Problem to solve:
Lines with the word "computer" in them are the ones to copy from the records.

Data for this task:
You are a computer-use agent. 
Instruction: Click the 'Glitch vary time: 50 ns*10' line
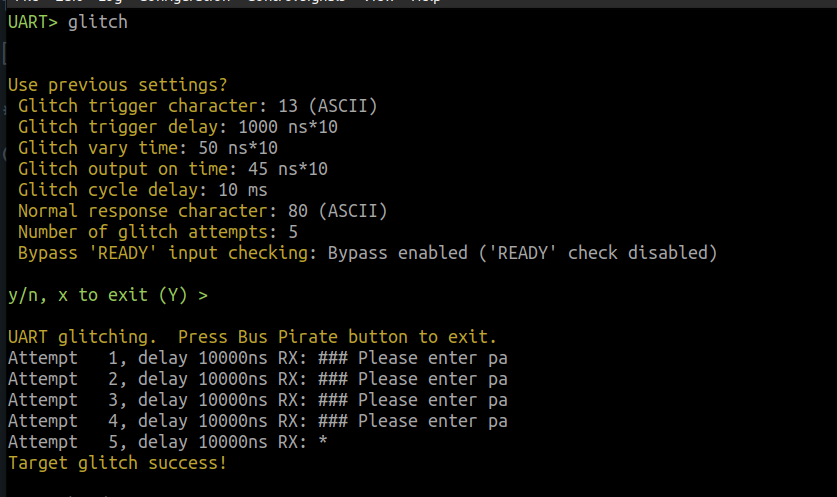coord(148,148)
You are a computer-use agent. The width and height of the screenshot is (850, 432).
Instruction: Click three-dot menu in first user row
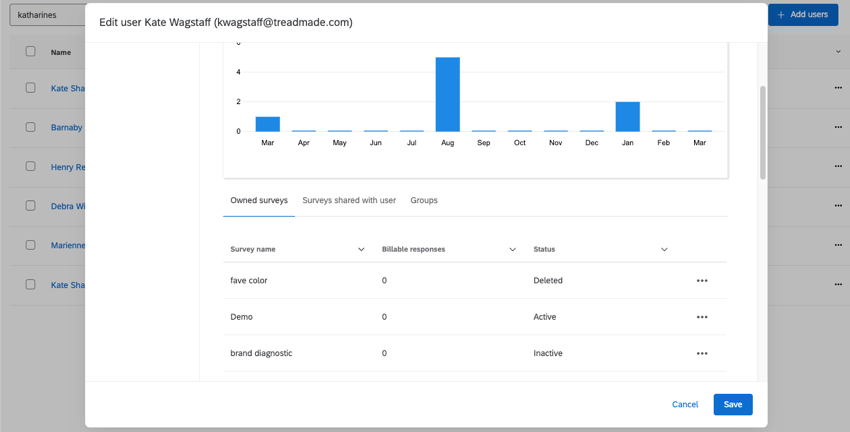point(838,88)
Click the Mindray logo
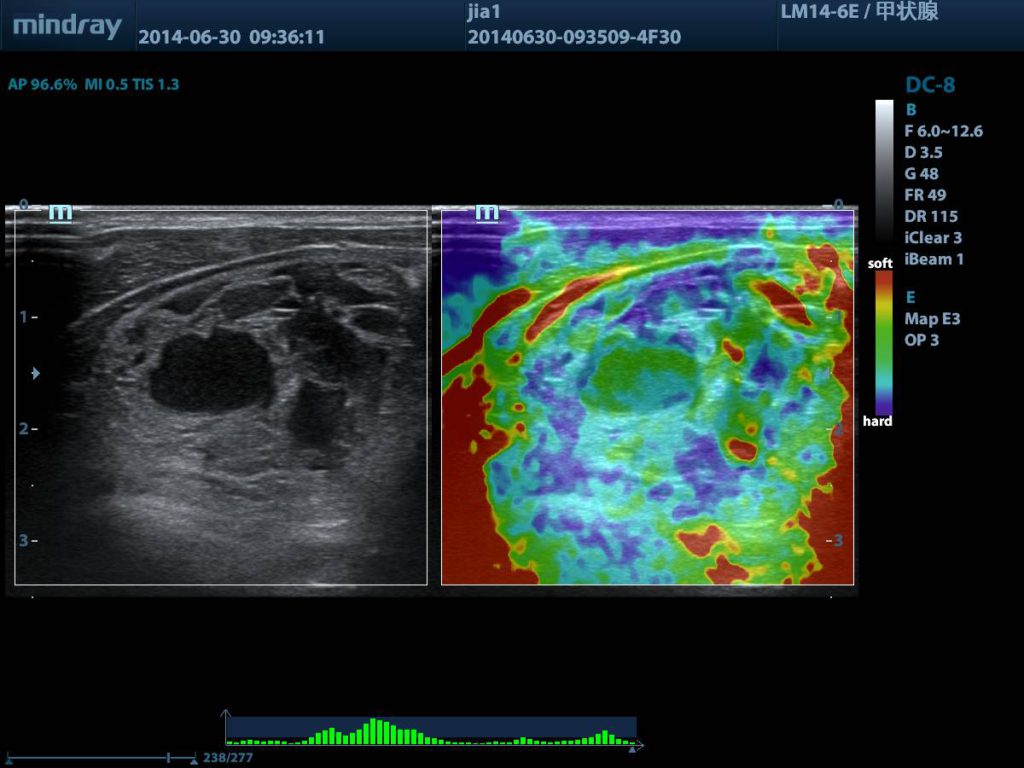Image resolution: width=1024 pixels, height=768 pixels. pyautogui.click(x=67, y=26)
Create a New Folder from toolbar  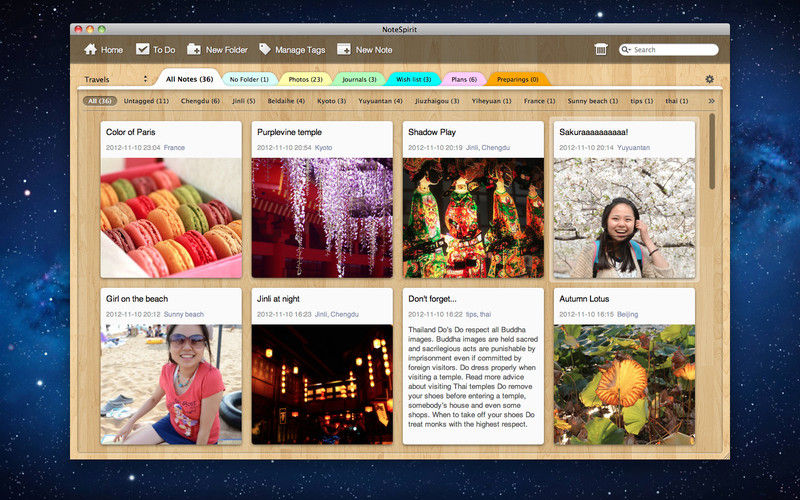click(x=217, y=49)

Written response:
You are a computer-use agent. 
You are a computer-use agent. The width and height of the screenshot is (850, 432).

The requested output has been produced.